Subramaniam Iswaran, known for overseeing Singapore’s tourism industry during the Formula One Grand Prix, pleaded not guilty to 27 charges, including “obtaining gratification as a public servant.”
Prosecutors released charge sheets that revealed allegations that Iswaran received over S$160,000 in gifts in exchange for advancing property tycoon Ong Beng Seng’s business interests, as well as receiving tickets to West End musicals and football matches.
Iswaran was arrested last year along with Ong, who was instrumental in bringing the F1 race to Singapore in 2008. Ong was named in all of Iswaran’s charges, often as the party offering the alleged bribes.
In a letter to Prime Minister Lee Hsien Loong, on Thursday, Iswaran wrote: “I reject the charges and am innocent.”
Besides announcing his resignation, he also said he would return his salaries and allowances since investigations into his case started last July.
Iswaran, a veteran of the ruling People’s Action Party (PAP), was put on a leave of absence when he was arrested, but he was still being paid S$8,500 a month.

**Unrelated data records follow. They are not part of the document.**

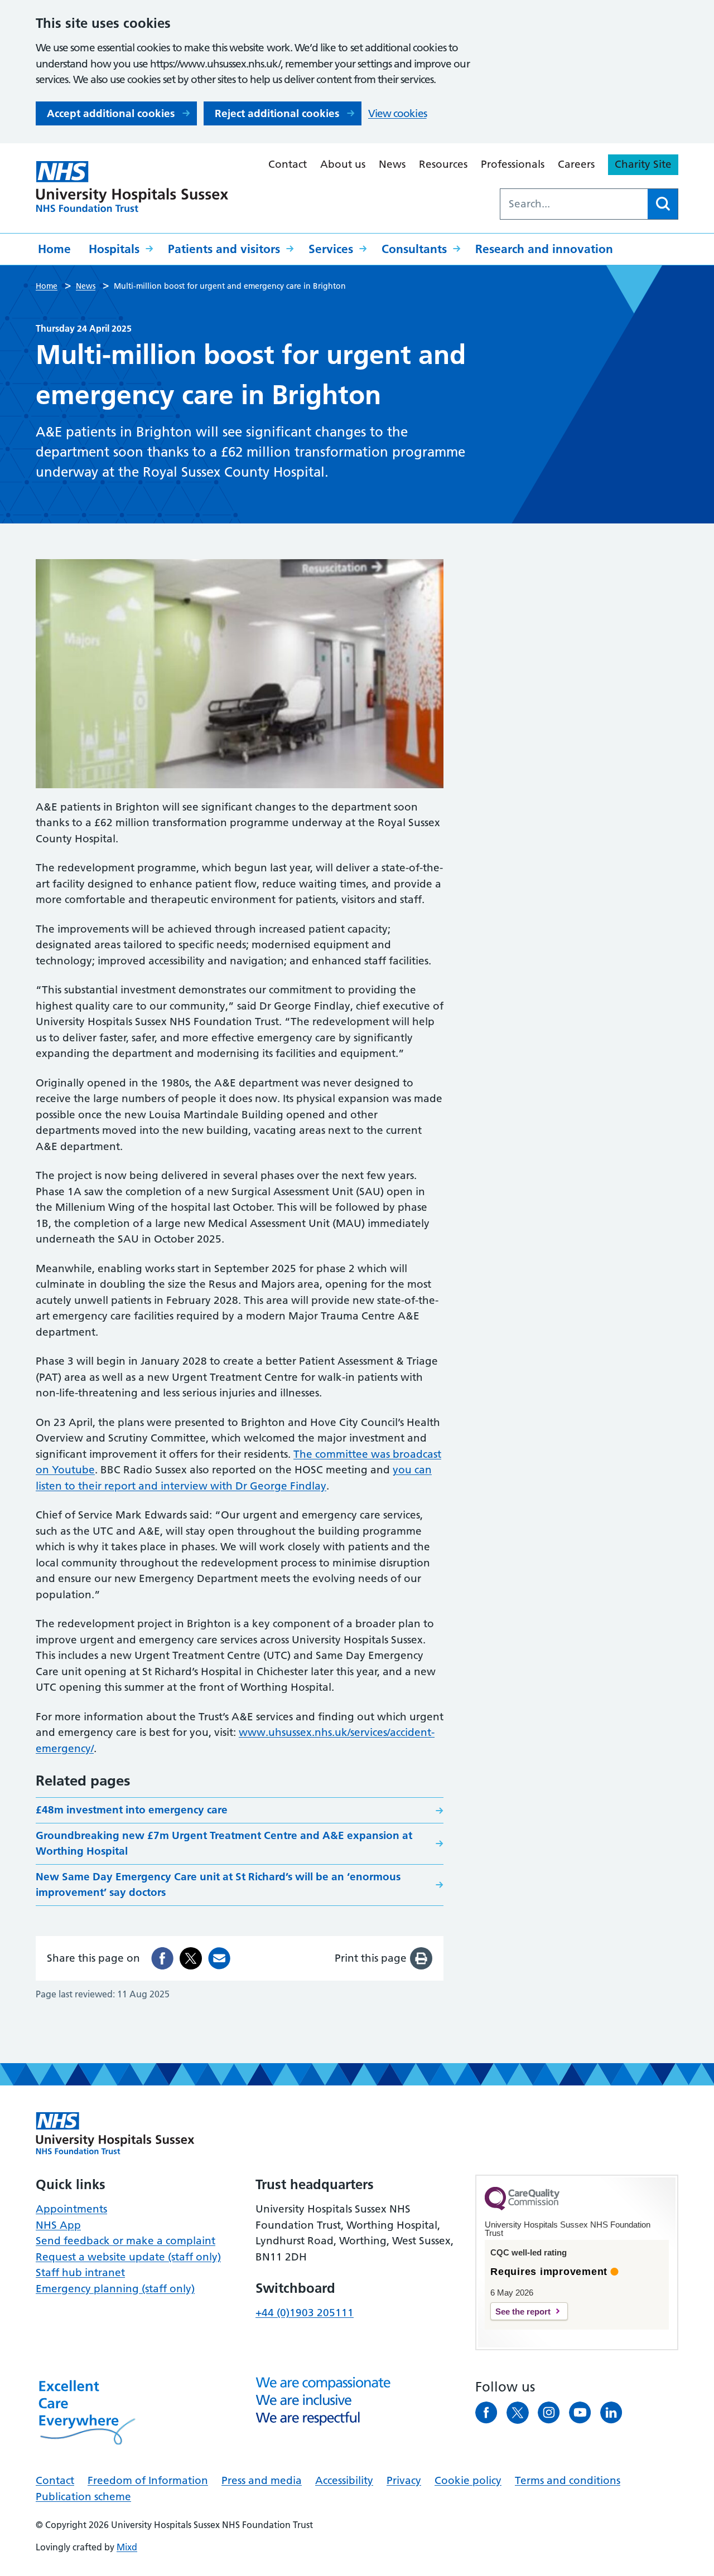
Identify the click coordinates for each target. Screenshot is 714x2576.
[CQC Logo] (522, 2207)
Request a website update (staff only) (128, 2256)
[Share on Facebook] (162, 1958)
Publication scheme (83, 2496)
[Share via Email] (219, 1958)
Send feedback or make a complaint (125, 2240)
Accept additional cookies (111, 113)
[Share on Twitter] (191, 1958)
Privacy (404, 2480)
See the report (523, 2311)
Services (330, 249)
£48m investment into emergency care (132, 1809)
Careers (576, 164)
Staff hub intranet (80, 2272)
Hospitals (114, 249)
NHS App (58, 2225)
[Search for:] (574, 204)
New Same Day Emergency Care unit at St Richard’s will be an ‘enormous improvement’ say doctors (218, 1884)
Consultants (414, 249)
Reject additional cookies (277, 113)
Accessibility (344, 2480)
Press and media (261, 2480)
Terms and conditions (567, 2480)
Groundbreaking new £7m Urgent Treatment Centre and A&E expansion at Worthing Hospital (224, 1843)
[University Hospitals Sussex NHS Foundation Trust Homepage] (132, 186)
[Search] (663, 204)
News (392, 164)
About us (342, 164)
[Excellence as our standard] (115, 2133)
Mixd (127, 2547)
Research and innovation (544, 249)
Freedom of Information (148, 2480)
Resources (443, 164)
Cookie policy (468, 2480)
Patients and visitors (224, 249)
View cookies (397, 113)
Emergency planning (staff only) (115, 2288)
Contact (287, 164)
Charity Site (643, 164)
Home (54, 249)
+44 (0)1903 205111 (304, 2312)
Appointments (71, 2209)
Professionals (512, 164)
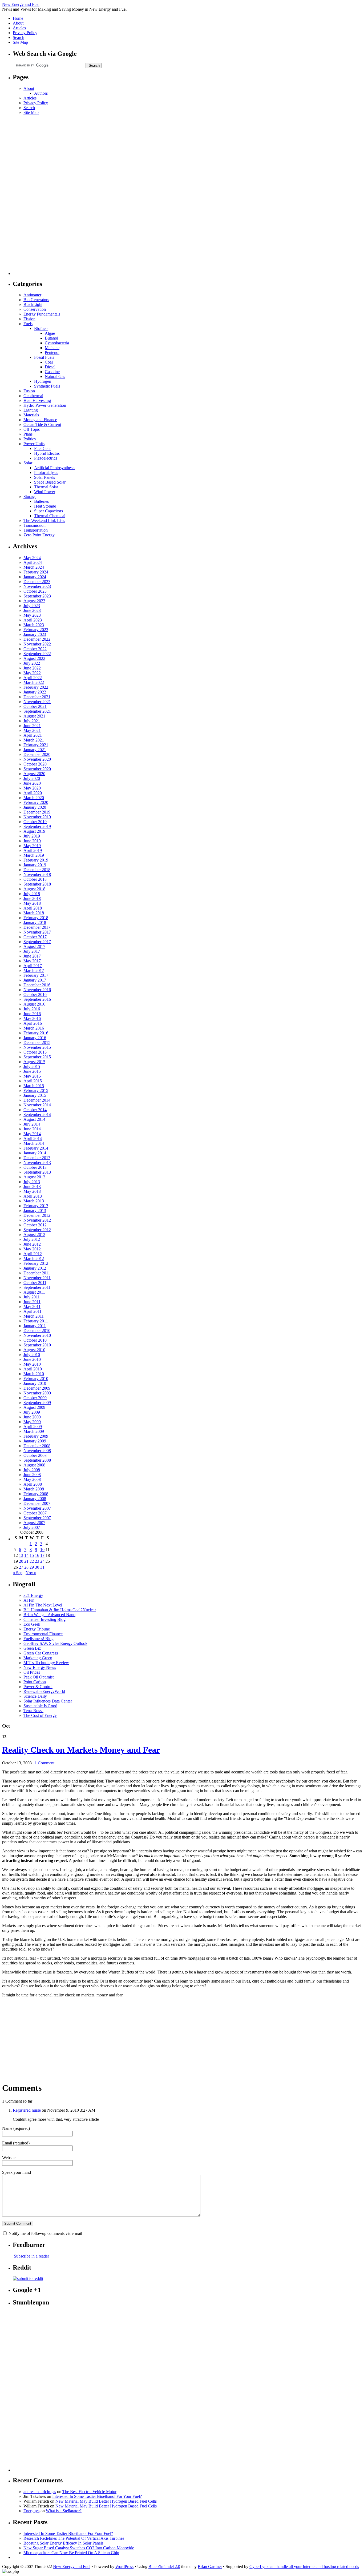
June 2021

As an MP, he was also receiving an allowance of more than S$15,000 a month.
Singapore’s lawmakers, including ministers, earn over S$45,000 a month, in a move to combat corruption.
The former government official held various portfolios including prime minister’s office, home affairs, communications, and transport ministry.
His most notable role was in the trade and industry ministry, where he significantly contributed to Singapore’s tourism development in the late 2000s and 2010.
Singapore PM Lee said on Thursday that he has accepted Iswaran’s resignation and that his government has dealt with this case “rigorously”.
“I am determined to uphold the integrity of the party and the government, and our reputation for honesty and incorruptibility. Singaporeans expect no less,” he said.
The last time a minister faced a corruption probe was in 1986 when national development minister Teh Cheang Wan was investigated for accepting bribes. He took his own life before he was charged.